When do we start to take a contact?

“The horse already has contact with the side reins, and he accepts the side reins. Once he starts to go from the legs forward, and the rider starts opening the inside rein, the horse by himself is in contact, we don’t think about it – it happens, he is there. Without thinking he passes from the side reins to the reins, and when I say ‘Matt, slow down the trot’, Matt takes and gives, takes and gives, and with my cavesson and lunge I slow the horse down. The horse begins to accept that hands are to slow down, to take contact, and little by little without Matt having to think about it, the horse accepts the contact by himself.”

When do we switch from the horse accepting the opening rein, to the horse accepting the outside rein?

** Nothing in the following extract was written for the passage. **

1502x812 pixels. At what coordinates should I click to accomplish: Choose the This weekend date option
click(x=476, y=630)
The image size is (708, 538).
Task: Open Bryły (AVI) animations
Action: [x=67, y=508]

“That is much later on. When I start working with a bit of the shoulder-in on the circle, we ride the shoulder fore, and then the outside rein happens. If I keep my outside rein, and very quietly open the inside rein so the horse bends, then he accepts the contact. It happens, I never tell him go to the outside rein. Open the rein, make the circle smaller, bend him a bit more, the horse bends a bit more, stretch, and he begins to accept the outside rein. Never go to the outside rein, because if he goes to the outside rein, he shortens up and jams the neck.”

 

“Aids are the way we communicate with our horse. They are not instinctive, they have to be taught to the horse. We start in the first phase of the training on the lunge, and after we sophisticate and combine the aids. The most important thing of all is that I have two basic aids: my legs and my hands. My seat and my back are going to make my legs and my hands more effective. What my seat does is make my legs act on the right time and the right place. My back helps my hands work at the right time, in the right place.”

“In the past, they used to call these ‘weight aids’, that by putting the weight to one side or the other, the rider would help the horse. I don’t think that is quite true. What is very important, for example, in a half pass to the right, is not for me to put my weight on the inside stirrup, because if I put more weight on the inside, I am going to make the horse unbalanced. What is more important is not to let myself put the weight on the outside stirrup.”

“Sometimes when we say put the weight on the inside, it is not really to put the weight on the inside, it is NOT to put the weight to the outside. The rider has to try to be in the middle of the horse. Of course you might have a horse that is resisting going to the right in half pass – then I might lean a bit more to the right, and help the horse to go more to the right. But on the other hand the horse can then start running to the right, rushing to the right, because he loses the balance because of my body. Better to ask, why is the horse not going to the right? Because it is not bent, not engaged? Solve that problem and try to keep your weight in the middle instead of finding a trick and putting the weight more on the inside.”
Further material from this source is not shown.